Shortly after that course, Drozd started Santa Barbara Ketamine Therapy, his first business that saw great success.
He decided to move to a new building because of the rising demand and change the name because starting in 2024, they will offer an MDMA — known as ecstasy or molly — treatment option after Drozd received his MAPS certification.
Drozd said he is also hopeful to conduct some trials and partner with universities shortly to bring about even more research and data on the subject.
“What I have noticed in the past few years is that there are a lot of providers, doctors, and therapists that are becoming frustrated with a system that just treats the symptoms of something and now there is a huge adoption by the medical community because they are looking and need a new tech for mental health,” Drozd said.
“This new wave is born out of the necessity to use something that doesn’t exist and needed for people.”
A standard course lasts about three months with the first month mainly focusing on having people focus on what they hope to accomplish before starting the actual treatment.
Drozd said this is an important part of the medical application of psychedelics, especially for people who may have tried psychedelics before and had a bad experience and therefore are scared or those who are even a bit afraid to try it at all.
“Our purpose is to maximize the experience by creating the right experience, create the right mindset by bringing in the right people, monitor sleep, health and diet and so your body knows you’re in the middle of a healing experience,” Drozd said.

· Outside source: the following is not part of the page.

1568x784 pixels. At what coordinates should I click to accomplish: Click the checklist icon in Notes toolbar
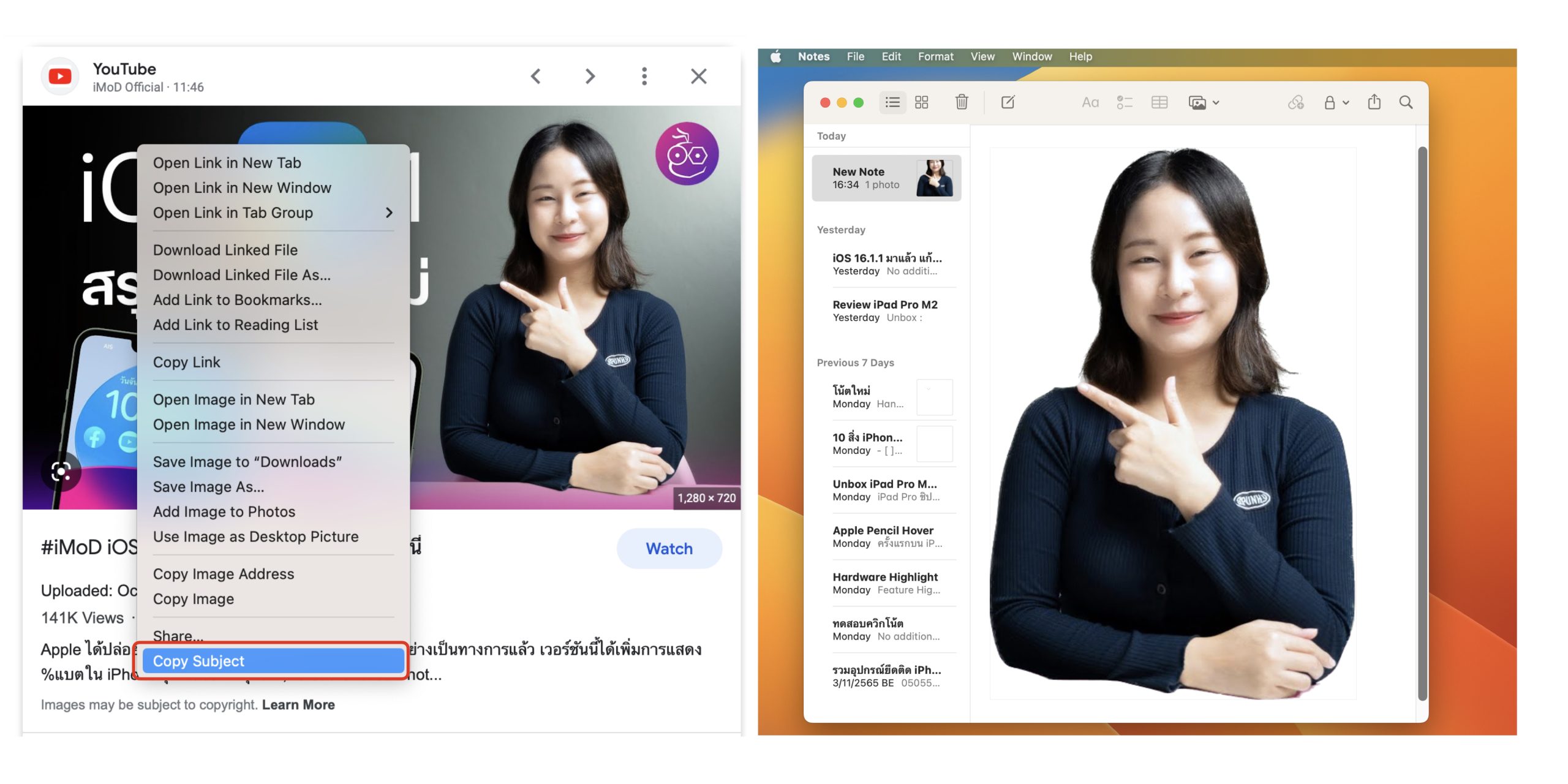click(1124, 102)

“That maximizes the likelihood that you can allow a positive experience.”
So far, Lucid Therapeutics has 12 employees with over 1,200 clients, Drozd said. Next year they hope to have group therapy in addition to solo sessions.
The location’s Nov. 11 opening was also very intentional — as it was meant to coincide with Veteran’s Day and offer this potential therapy to a subsect of people who have been known to struggle with mental health after coming back from abroad.
“After my first treatment in a clinical setting I realized that this is the most aligned I felt with a healing process and I wanted to open this facility after,” Drozd said.
“I knew I wanted to do something more intentional with my next step and I believe I am.”